Don't know much about python, so can't help there. As for the other two questions:
Each numerical intergration method has a local truncation error $e(h)$. Its meaning is an estimate of the error one makes, when you start a precisely calculated point (with no error) and then make one step of size $h$ with your numerical integrator. For instance, if you start from the initial point at $t = 0$, where both the "true" $f(t)$ and numerical $\hat f(t)$ solutions are identical, and then you calculate the solution value at $t = h$ using, say, $RK_4$, you will have $|f(h) - \hat f(h)| = O(h^5)$.

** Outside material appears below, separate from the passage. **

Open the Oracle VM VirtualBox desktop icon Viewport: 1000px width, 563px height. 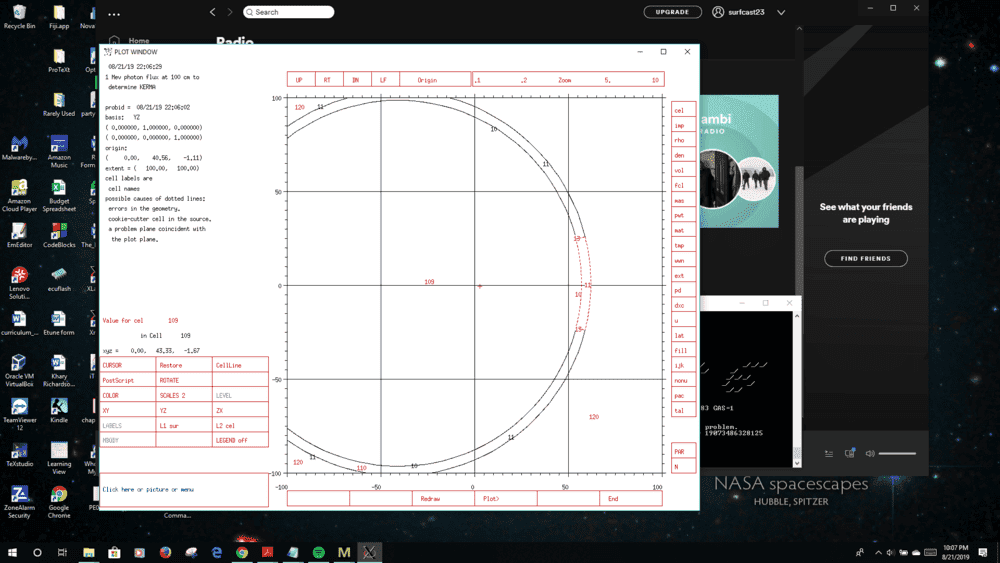click(18, 368)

And no, that's not a typo. We say that a method has order $p$, when the local truncation error is $O(h^{p+1})$. The intuitive reason for that is that the errors will accumulate. So if you solve from $0$ to $1$, and have a step size $h = \frac1n$, then you will make $n$ steps. If each steps error is $O(\frac{1}{n^{p+1}})$ then the total error after $n$ summations will be roughly $O(\frac{1}{n^{p}})$.
Now. Concerning your $RK_{4,5}$ methods. Again, no idea what actually is implemented in python, but I'll make a wild guess.
My guess is that the method is actually not fixed-step-size, but variable step size. (We use those because some ODE systems are "nice", and do not require small step sizes in order to achieve good order of approximation; while others "misbehave", and do require extremely small $h$. You do not want to solve a "nice" system with unnecessarily small step size - that's a waste of time.)
These methods vary the step size in order to keep the local error at a pre-fixed (by the user) order of magnitude. They do that by calculating the solution twice - once with a lower order method ($4$ or $7$) and once with the higher order ($5$ or $8$), and use the difference as an estimate of the local truncation error.
Since there is no longer a fixed step size, the notion of order for these methods is no longer as easily applicable. Both $RK_{45}$ and $RK_{78}$ will produce a solution that will have local truncation error fixed at the user-inputed value at each step. The difference between the two, I think, is that $RK_{78}$ will make fewer steps, but with more function evaluations at each step.